As your article suggests, litigation involving scientific misconduct is extremely important in bringing to light serious threats to the public’s safety. But due to the underreporting of such cases and cost of litigation of those that are reported, the actual numbers of cases that in fact do make it to court for the public’s enlightenment is scant at best. Accordingly, these scant numbers of cases significantly underestimate the prevalence of the problem. As a result, litigation unfortunately offers little financial deterrence to stop the abuse and unethical practices occurring within the scientific communities.
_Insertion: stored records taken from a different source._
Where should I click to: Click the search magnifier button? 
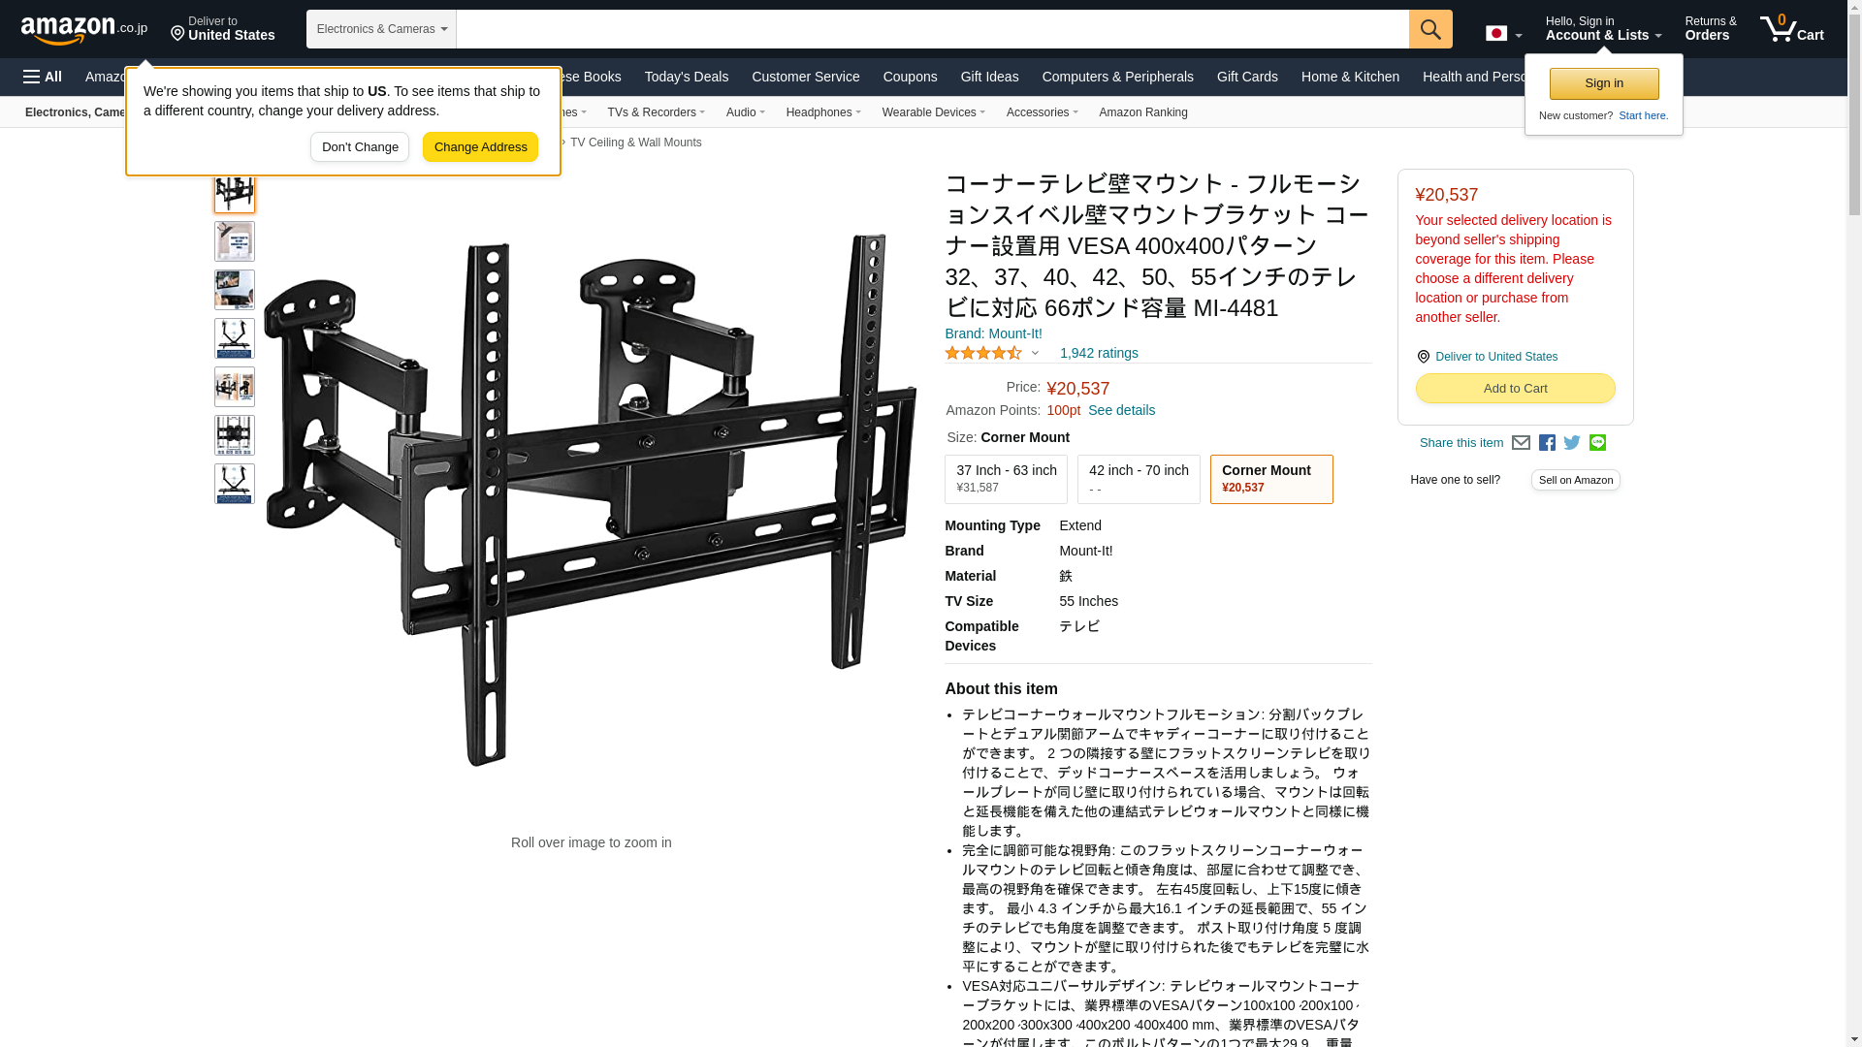(x=1430, y=29)
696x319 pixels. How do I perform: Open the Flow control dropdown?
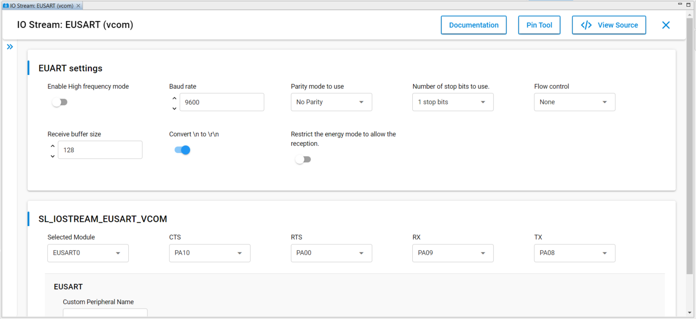point(574,102)
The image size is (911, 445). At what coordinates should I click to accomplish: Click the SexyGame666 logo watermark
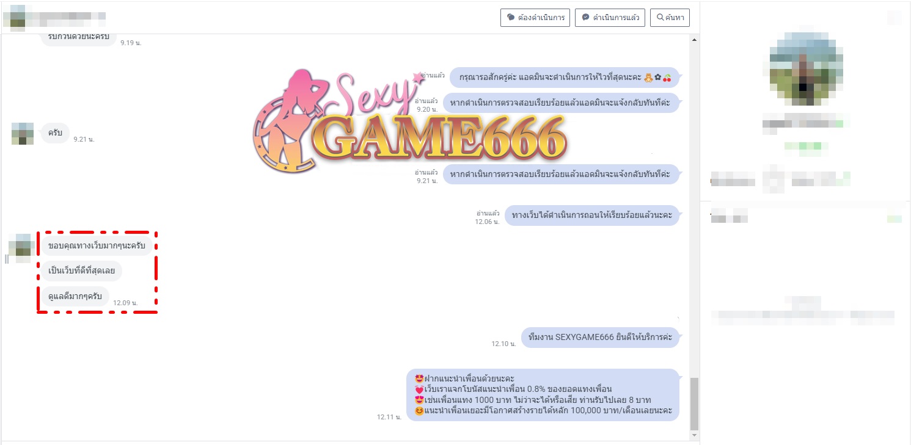409,122
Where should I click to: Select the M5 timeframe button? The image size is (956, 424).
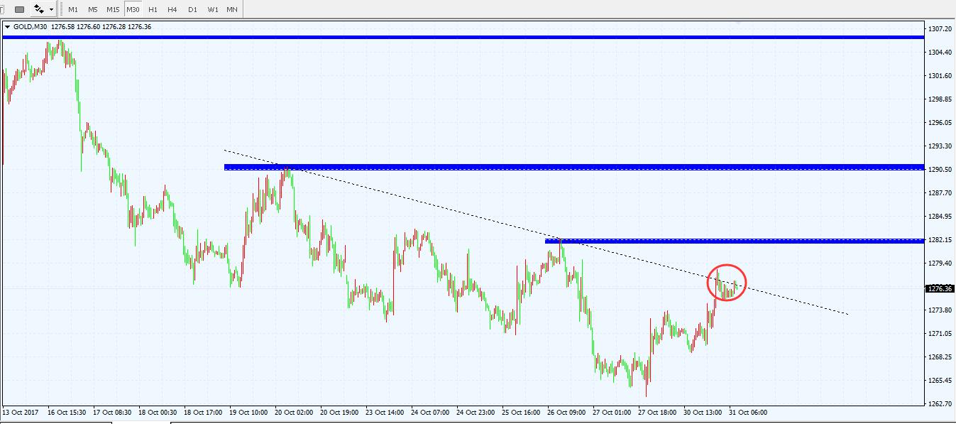pyautogui.click(x=93, y=10)
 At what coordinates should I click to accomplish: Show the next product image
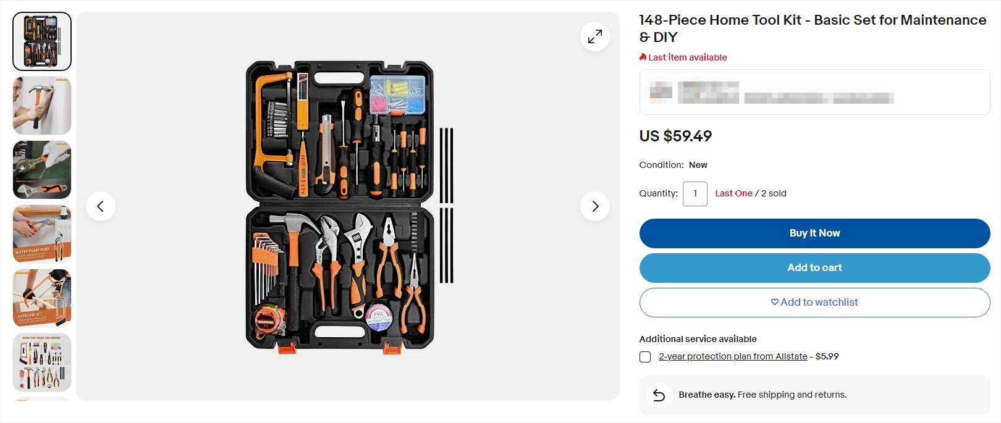(595, 206)
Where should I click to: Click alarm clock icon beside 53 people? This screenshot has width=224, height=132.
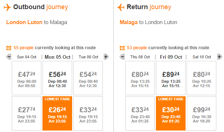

So it also is with public perception regarding litigation involving scientific misconduct. The public cannot make the connection to the analogy of “one roach seen in the cabinet means there are hundreds in the wall”. As such, it makes it difficult to embroil public outcry leaving the scientific community off the hook.

Conceivably to help solve the ethical problems occurring within the “corporatization of scientific research” we need to implement laws which provide greater transparency. For example, results of human clinical trials, those being either negative or positive, should be open for public review.

Most importantly, however, we need to institute effective whistleblower laws to protect scientist who speak for public welfare, safety and rights. Without freedom of speech, no amount of regulations or transparency will ever provide an answer to the glaring problem of conflict of interests within the scientific community today. We first must advocate and provide basic rights for scientists. Only then will scientists be able to lead the way toward positive change, improve the ethical culture within their community and to better promote and protect public health and safety.